To incorporate or not to incorporate, that’s the question.
The business structure you choose – sole proprietor, LLC, S-Corp, etc. – has a tremendous impact on how your company operates and pays taxes.
The IRS requires you to select an entity type for your business. This choice determines the what, when, and how of your business taxes. It also determines the level of asset protection and owner liability you will be exposed too. The entity selection process is one instance where you must consult a professional.
If you’ve already formed a company and have been operating as one of these entities, you should periodically re-evaluate your status to make sure you wouldn’t benefit from an organizational entity change that could save you money in the long run.
Here are the most common business structures and some of their features.
Whether you’re selling handmade items on Etsy, creating + selling kick-ass content for other business owners to consume, or working as a solo professional such as a lawyer or real estate person you’re most likely a sole proprietor (though you have other options). While you may have taken this route so you could be your boss, there are drawbacks, including the fact that you are 100 percent responsible for your company’s liabilities. You may also find it difficult to get financing or will have to guarantee credit personally.

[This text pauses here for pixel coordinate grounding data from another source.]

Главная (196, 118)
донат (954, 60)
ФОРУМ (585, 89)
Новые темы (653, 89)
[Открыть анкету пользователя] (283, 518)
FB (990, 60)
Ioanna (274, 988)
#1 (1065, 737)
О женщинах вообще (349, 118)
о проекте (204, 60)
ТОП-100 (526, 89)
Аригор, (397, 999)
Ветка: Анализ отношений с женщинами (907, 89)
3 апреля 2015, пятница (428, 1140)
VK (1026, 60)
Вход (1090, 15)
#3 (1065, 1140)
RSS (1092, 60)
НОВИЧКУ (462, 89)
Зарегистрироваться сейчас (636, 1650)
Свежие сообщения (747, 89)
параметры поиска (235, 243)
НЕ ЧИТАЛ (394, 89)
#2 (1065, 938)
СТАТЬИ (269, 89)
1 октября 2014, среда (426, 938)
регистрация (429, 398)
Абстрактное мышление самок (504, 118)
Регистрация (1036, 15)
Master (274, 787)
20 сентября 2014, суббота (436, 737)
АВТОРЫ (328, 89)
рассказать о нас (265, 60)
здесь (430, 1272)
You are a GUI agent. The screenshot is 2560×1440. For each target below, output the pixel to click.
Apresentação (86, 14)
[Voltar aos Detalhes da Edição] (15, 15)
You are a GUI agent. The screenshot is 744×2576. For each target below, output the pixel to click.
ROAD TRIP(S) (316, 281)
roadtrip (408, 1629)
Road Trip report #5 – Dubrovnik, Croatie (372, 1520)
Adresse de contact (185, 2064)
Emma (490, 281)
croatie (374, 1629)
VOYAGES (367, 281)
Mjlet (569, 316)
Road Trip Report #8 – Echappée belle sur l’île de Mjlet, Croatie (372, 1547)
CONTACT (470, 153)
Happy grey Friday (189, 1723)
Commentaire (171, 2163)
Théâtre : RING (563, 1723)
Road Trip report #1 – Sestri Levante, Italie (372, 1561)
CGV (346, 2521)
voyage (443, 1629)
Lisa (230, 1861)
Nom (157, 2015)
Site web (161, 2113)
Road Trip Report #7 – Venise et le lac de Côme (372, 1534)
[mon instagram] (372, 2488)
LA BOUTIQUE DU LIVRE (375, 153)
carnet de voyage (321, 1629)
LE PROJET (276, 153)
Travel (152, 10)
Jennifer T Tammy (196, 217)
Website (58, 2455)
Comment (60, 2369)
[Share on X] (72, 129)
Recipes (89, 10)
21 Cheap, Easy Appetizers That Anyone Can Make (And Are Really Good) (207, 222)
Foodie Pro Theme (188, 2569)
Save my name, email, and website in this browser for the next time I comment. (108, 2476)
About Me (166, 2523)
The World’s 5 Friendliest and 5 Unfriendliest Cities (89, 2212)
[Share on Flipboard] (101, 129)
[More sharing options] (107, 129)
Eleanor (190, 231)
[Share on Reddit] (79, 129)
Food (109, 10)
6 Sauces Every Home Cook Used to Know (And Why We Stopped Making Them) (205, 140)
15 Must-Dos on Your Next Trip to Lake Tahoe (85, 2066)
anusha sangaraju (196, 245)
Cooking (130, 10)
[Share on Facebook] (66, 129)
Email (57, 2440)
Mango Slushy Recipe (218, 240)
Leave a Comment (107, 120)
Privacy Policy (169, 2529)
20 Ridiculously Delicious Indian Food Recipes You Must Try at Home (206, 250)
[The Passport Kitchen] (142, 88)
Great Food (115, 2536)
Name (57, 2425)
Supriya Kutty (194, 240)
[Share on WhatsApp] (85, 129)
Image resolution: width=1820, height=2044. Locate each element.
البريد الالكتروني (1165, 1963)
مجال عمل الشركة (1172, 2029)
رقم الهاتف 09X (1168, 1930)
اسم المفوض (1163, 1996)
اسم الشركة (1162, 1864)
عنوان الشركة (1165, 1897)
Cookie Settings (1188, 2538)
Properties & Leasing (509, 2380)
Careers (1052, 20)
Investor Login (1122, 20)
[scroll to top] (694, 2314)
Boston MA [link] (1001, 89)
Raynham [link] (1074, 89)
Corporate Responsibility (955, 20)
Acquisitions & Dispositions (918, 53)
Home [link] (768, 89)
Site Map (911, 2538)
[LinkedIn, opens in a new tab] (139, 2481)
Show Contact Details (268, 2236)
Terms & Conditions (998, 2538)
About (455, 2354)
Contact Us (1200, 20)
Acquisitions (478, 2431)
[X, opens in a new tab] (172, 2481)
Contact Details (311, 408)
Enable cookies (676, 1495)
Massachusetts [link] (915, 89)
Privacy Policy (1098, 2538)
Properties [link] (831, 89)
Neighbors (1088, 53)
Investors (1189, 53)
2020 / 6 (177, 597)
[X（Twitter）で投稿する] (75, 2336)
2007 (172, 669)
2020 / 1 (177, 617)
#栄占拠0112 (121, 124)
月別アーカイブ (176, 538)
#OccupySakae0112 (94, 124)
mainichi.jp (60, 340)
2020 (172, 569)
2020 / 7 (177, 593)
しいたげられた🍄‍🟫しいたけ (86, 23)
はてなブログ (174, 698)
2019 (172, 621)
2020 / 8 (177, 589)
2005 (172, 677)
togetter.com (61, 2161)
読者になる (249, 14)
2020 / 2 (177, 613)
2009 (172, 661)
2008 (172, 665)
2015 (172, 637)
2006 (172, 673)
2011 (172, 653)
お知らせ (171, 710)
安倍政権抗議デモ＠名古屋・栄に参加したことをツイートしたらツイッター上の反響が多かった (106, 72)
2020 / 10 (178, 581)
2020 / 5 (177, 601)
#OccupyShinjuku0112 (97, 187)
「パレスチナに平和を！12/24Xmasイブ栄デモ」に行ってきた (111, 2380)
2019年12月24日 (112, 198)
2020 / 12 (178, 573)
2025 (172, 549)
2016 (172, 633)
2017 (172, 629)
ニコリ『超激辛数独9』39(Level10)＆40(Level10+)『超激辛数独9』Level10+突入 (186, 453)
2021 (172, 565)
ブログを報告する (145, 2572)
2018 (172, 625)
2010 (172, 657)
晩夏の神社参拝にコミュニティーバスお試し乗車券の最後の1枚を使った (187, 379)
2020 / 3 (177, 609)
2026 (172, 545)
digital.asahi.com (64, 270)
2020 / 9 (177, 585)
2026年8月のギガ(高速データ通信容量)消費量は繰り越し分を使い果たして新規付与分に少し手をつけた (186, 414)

The IRS defines a sole proprietor as “someone who owns an unincorporated business by himself or herself.” If you fit this definition, and you netted (cash you brought in minus business expenses) more than $400 as a self-employed person for the year, you’re required to file a Schedule C with your Form 1040 (your personal tax return) that details your income and expenses for a particular business activity. If you are operating multiple businesses as a sole proprietor, then you must complete a separate Schedule C for each business.
Since you are your employer, you must pay Self-Employment Tax and Medicare and Social Security taxes that your employer would usually pay for its employee. You are also required to send in quarterly estimated taxes towards your next tax bill.
Your return is due April 15th, and you will only file one return for personal and business.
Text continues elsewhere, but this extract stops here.